Introduction to Constructed Languages

This is a gentle and more narrative introduction to constructed languages (conlangs) and linguistics in general. This is for the absolute beginner. If you’re already familiar with conlangs or linguistics in general, you can safely explore onward.

Do you LOVE J.R.R. Tolkien?

J.R.R. Tolkien, aside from being an absolutely BRILLIANT author was also a massive language nerd (philologist). He studied the origins of the English language in ways few had up to that point in time. It was this love of language and its history that was one of the driving factors behind and defining aspects of Lord of the Rings and all things Middle Earth in general. This site is dedicated to that work, making it fun and accessible as well as providing tools for authors, gamers, and other language nerds.

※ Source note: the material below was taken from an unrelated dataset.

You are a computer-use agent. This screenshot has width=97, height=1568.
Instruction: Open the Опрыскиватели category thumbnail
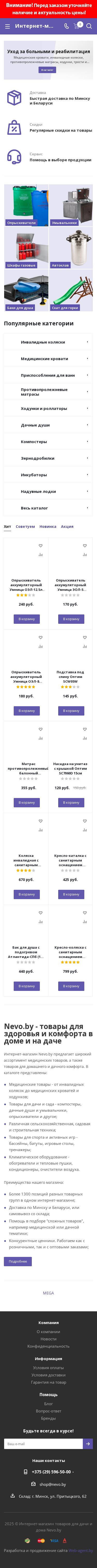point(26,205)
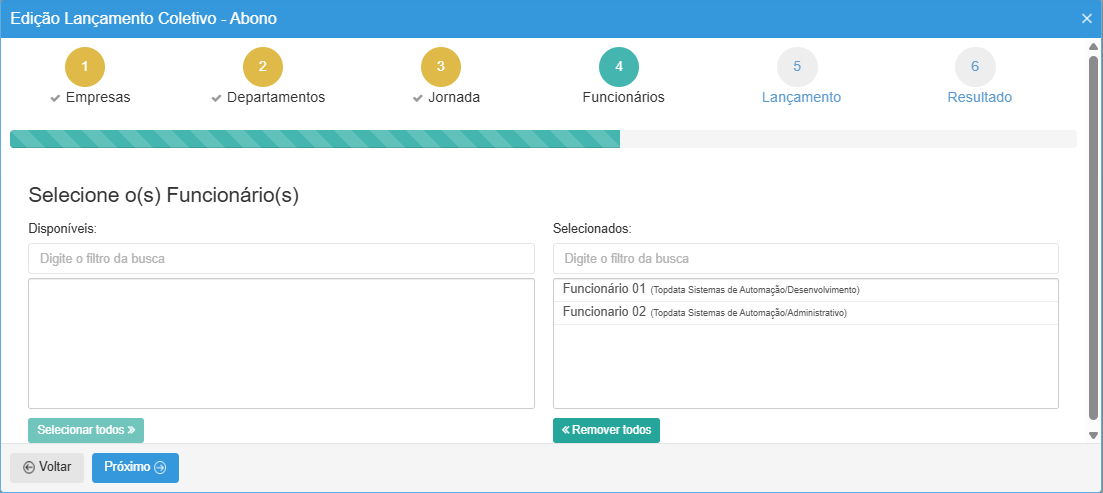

Quenya & Klingon & Na’vi, Oh My!

If you’re at this site, there is a good chance you’re already initiated into the (frankly pretty awesome) world of conlangs. But, in general, if not, there are a lot of languages to choose from and most have pretty devoted communities. While conlangs are popular in fantasy and science fiction, some also exist for practical purposes. Esperanto was created in 1887 as an international auxiliary language. Basically so that everyone in Europe could learn a common language that had some features and vocabulary they were used to. While far from perfect it was certainly a nice thought and is probably the most spoken conlang in the world. There is also Toki Pona which is a minimalist language with only around 130 words. It is made for simplicity and the reflect how early language might have worked.

Beyond these examples, there are numerous authors, film makers, and game designers that have created conlangs. Some are better, some are worse, but all are fun or interesting in their own right. Language in general and linguistics specifically are broad, deep, and rich topics of discussion. If you’re world-building or just generally interested, there are a few levels of conlanging you might explore.

A Jabberwockyesque Getting Started Section

If you’re reading this, it means you probably read and speak English. While English rules of spelling and pronunciation are inconsistent, you can easily generate some constructed words in the style of Lewis Carroll in his famous poem Jabberwocky. Here is one to start: “aklorng”. Here is another: “shreptim”. From here, just make some simple definitions. What is “aklorng”? Is it a noun? A verb? An interjection? Let’s assume it is a thing, let’s say a type of lodging used by the “Shreptim” people of the “Misok” mountains. In English a Shreptim village is probably full of aklorngs. But then again, this isn’t English necessarily. Maybe the Shreptim people form plurals with an s as a prefix. Thus, one aklorng, many saklorng. In many early languages group names are often just that language’s word for people, so one shreptim but many… sshreptim? That is a little awkward but maybe that is how your language works (Polish does much worse ;)). Or maybe in the Shreptim language, if a word already starts with an s or s-like sound, the plural is formed by prefixing an su. Thus one shreptim, many sushreptim. If you’ve never done an exercise like this, I highly encourage it. It is both fun and informative. Make some rules for nouns, verbs, and adjectives. Toss in a few pronouns, decide if your language needs articles “the”, “a”, “an”. If you haven’t studied English, this will help you get started and will probably take you a long way while also giving you a solid base for world building.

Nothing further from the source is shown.